Cover for Night Film by Marisha Pessl that shows a woman in an orange coatI remember my intern days well. Hell, I was an intern three times: first during college, then again after being let go from my first post-college job, and once more after making the leap into full-time freelance work. Each one of those experiences was different from the others in a variety of ways. But what all of them have in common is that none of them resembled the internships portrayed in The Intern’s Handbook. Which is understandable because, in Shane Kuhn’s The Intern’s Handbook, the interns are actually undercover assassins, using their internships as covers because no one ever notices the intern.

Brilliant. I ate it all up, flying my way through the book because it was so much fun. After all, as I’ve written in the past, I enjoy seeing myself in the books I read. And this book brought me back to my intern days. But then it made things exciting.

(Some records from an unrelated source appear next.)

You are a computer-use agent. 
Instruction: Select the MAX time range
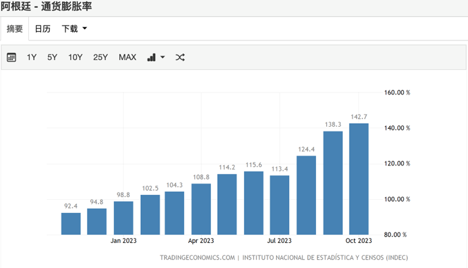(x=128, y=57)
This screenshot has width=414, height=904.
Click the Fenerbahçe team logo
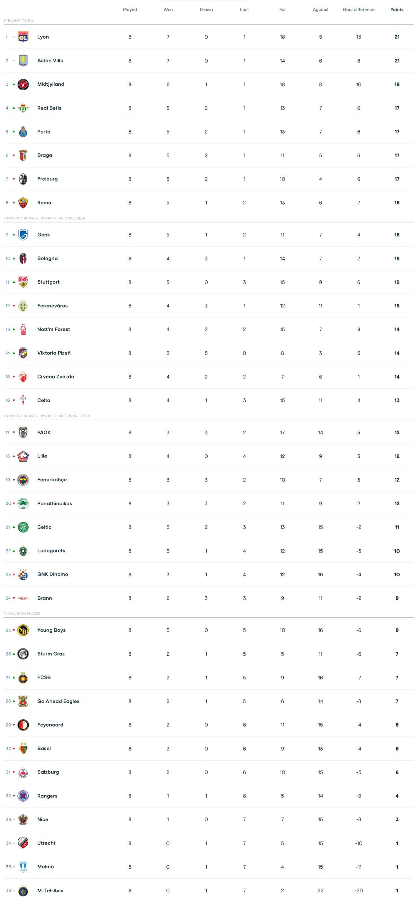pyautogui.click(x=23, y=480)
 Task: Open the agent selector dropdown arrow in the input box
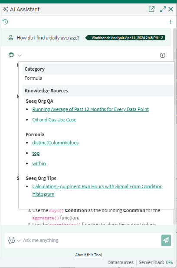pos(19,241)
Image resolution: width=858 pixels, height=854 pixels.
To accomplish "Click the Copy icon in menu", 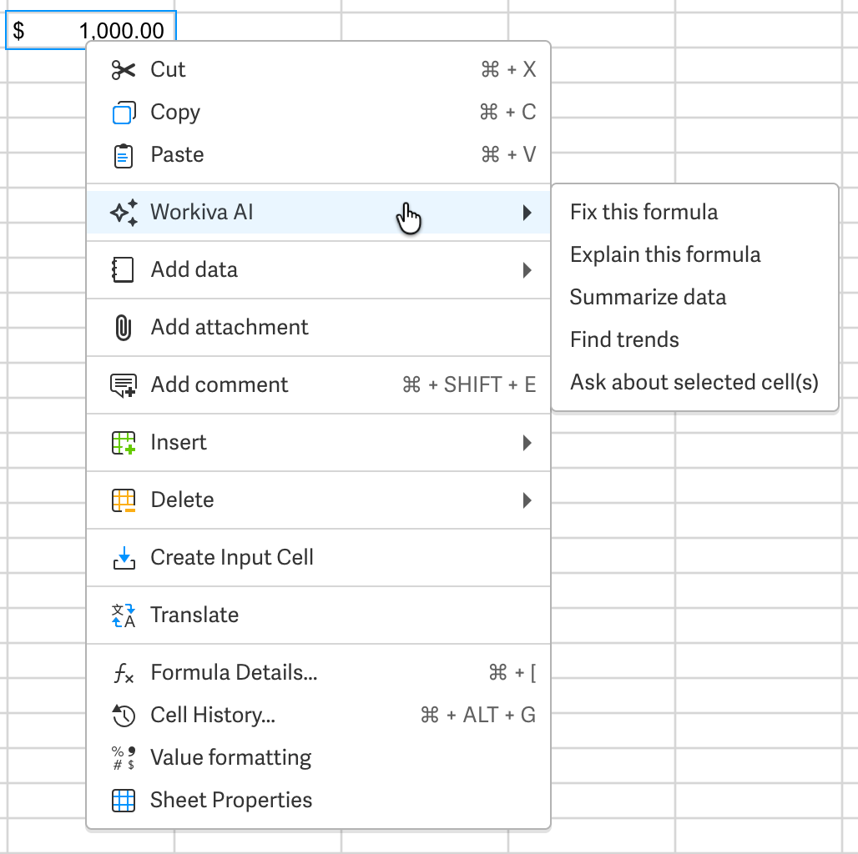I will (124, 113).
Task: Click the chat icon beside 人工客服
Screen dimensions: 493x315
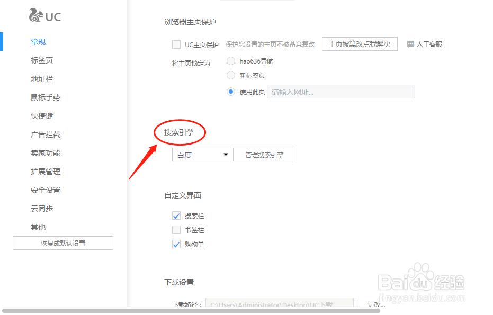Action: point(410,44)
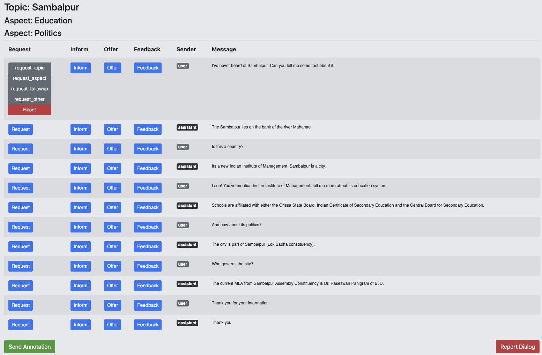The height and width of the screenshot is (355, 542).
Task: Click Inform on the current MLA message row
Action: (x=81, y=286)
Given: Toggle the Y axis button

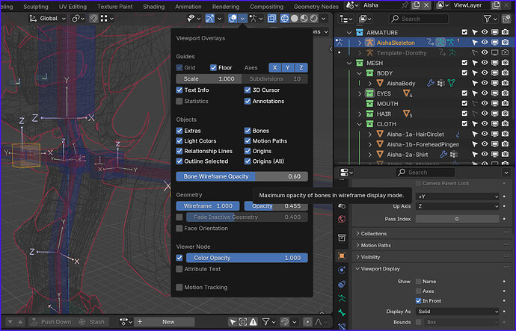Looking at the screenshot, I should click(x=288, y=68).
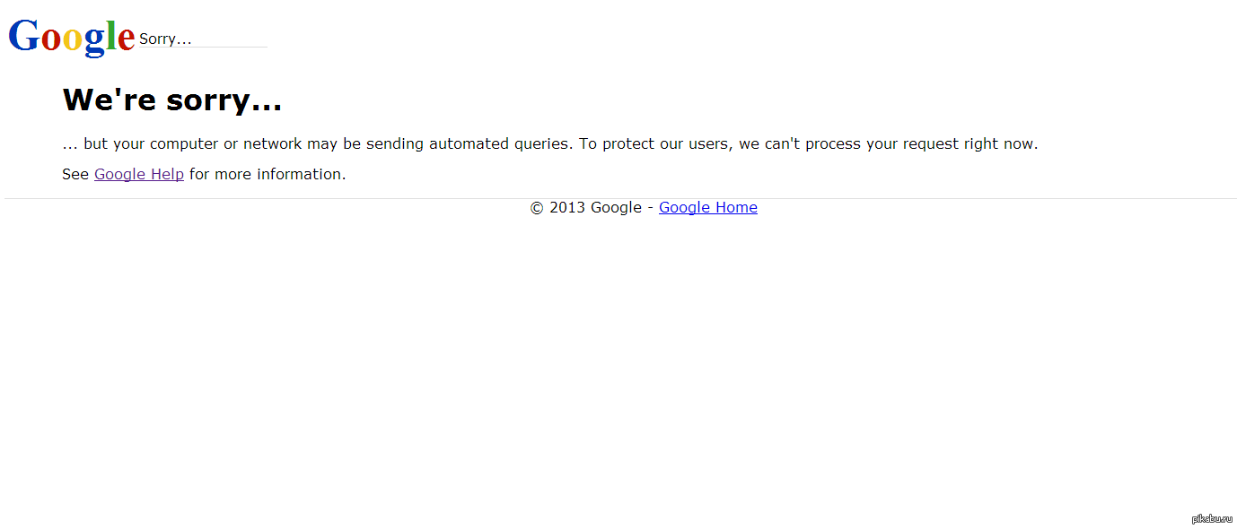Image resolution: width=1237 pixels, height=529 pixels.
Task: Click the "2013" year in the footer
Action: click(567, 208)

Since my time in the trenches, brewing coffee and soliciting book blurbs, I’ve become a full-time freelance writer. And this life is no more glamorous than the one I led as an intern. I roll out of bed at around seven or eight in the morning, slide my feet into a pair of slippers, shuffle my way downstairs to my home office, and then spend the next ten or so hours in front of my computer, toggling between Twitter,  feed.ly, Gmail, and work. Instead of literary lunches with editors, I pull down the shades in my home office, pull out my boob, and feed my newborn. Instead of fancy literary events in the evenings, I mingle with my three cats. Instead of excitement and intrigue, the highlight of my day is when the mail arrives and actually happens to contain a literary magazine or my next Netflix disc. So of course, after reading The Intern’s Handbook, I picked up Adam Langer’s The Salinger Contract.

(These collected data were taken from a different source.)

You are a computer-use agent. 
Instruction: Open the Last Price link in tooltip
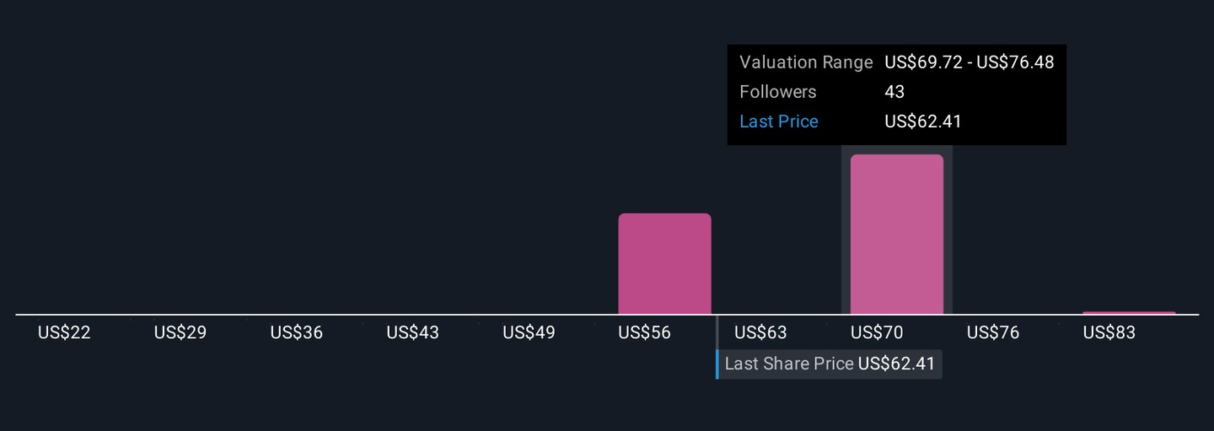(778, 121)
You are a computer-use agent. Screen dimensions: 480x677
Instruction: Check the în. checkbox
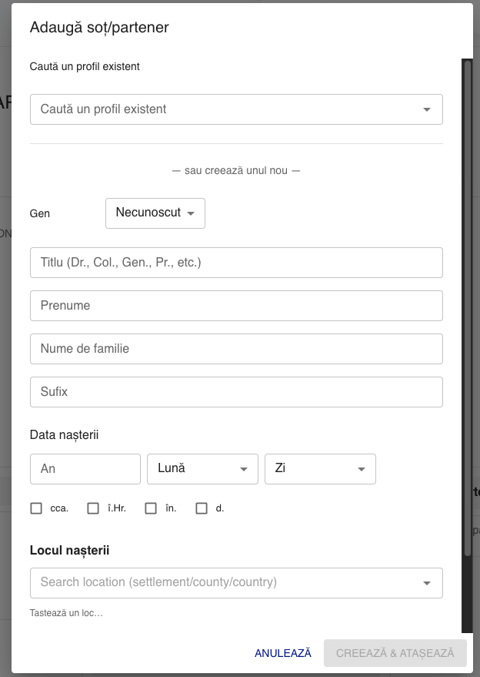click(151, 508)
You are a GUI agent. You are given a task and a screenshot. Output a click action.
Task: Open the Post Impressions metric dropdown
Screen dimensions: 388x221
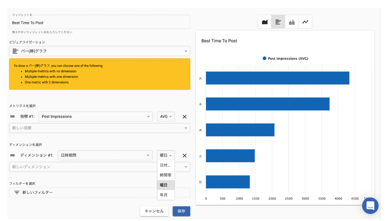tap(95, 117)
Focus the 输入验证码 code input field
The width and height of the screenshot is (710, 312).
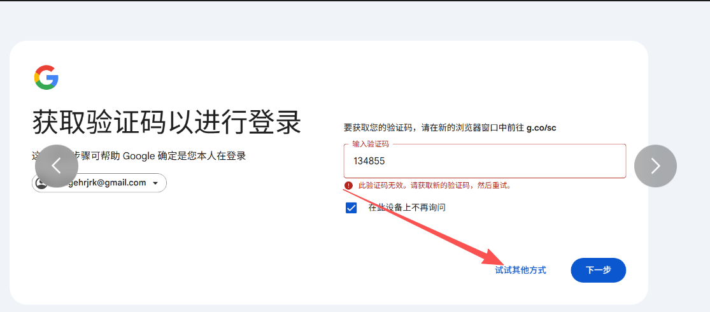coord(485,161)
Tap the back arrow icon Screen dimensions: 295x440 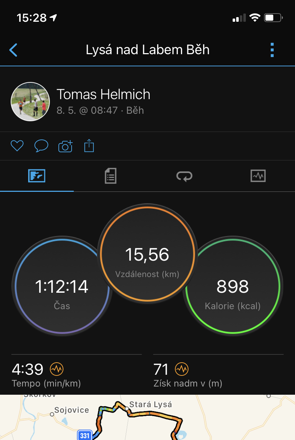14,50
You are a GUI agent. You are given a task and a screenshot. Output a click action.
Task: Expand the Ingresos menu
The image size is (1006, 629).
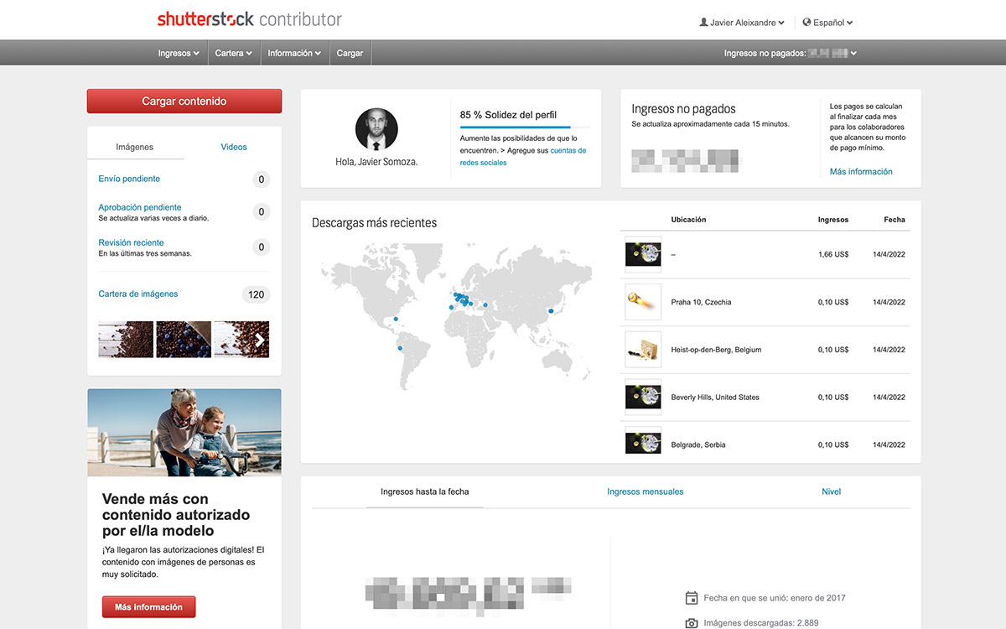tap(179, 53)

This book rocketed past the intern years and introduced readers to a successful author . . . who ends up making a deal with the devil that has him fearing for his life, and for the lives of his family members. It was another fast-paced read, a thriller that let me imagine, for just a little while, that my life could possibly be this exciting. I love books like these. Books that take word-nerd protagonists and elevate their typically un-glamorous lives by adding in a major dose of the exciting. I’ve loved them since high school, when I read Stephen King books exclusively. His books almost always featured authorial protagonists whose lives were shaken up by the spooky or the supernatural. Stephen King aside, here are three more recent(ish) reads that have scratched that same itch for me:

1. Max Barry’s Lexicon

While the protagonists of this particular thriller were not professional writers, they were word nerds of a different sort. In Lexicon, language carries great power and words can kill. Literally. Those who wield them have been trained at an elite school so that they can eventually be dispatched for, well, whatever needs doing. As writers, we already know that the words we write can have power behind them, effecting change and shaping minds. It’s interesting to imagine a world in which the power our words hold is more literal.

2. Robin Sloan’s Mr. Penumbra’s 24-Hour Bookstore

Less of a thriller and more the type of book that would appeal to fans of ancient underground organizations, conspiracy theories, and puzzles (The Da Vinci Code for words nerds? But smarter?), Sloan’s story centers itself around a mysterious, twenty-four-hour bookstore (you had me at hello) and the customers who frequent it, many of whom are laboring to decipher an age-old code that holds the secret to . . . well, who knows? Do I need to explain why this premise is so delicious to a bookworm like myself?

3. Marisha Pessl’s Night Film

This one’s a supernatural thriller, with a disgraced journalist as its protagonist. The daughter of a cult filmmaker is found dead of apparent suicide. The filmmaker specializes in the horror genre. And it appears the daughter has dabbled in witchcraft. Or is possessed by a demon. Or has been cursed. Who can tell? The journalist investigates, only ending up with more questions than answers. Can investigative journalism really be this fun? I love love love horror, so I couldn’t put this one down. I read it while my husband was away on a business trip and then I was afraid to turn out the lights or close my eyes because I assumed I would have nightmares. I’d consider that a job well done.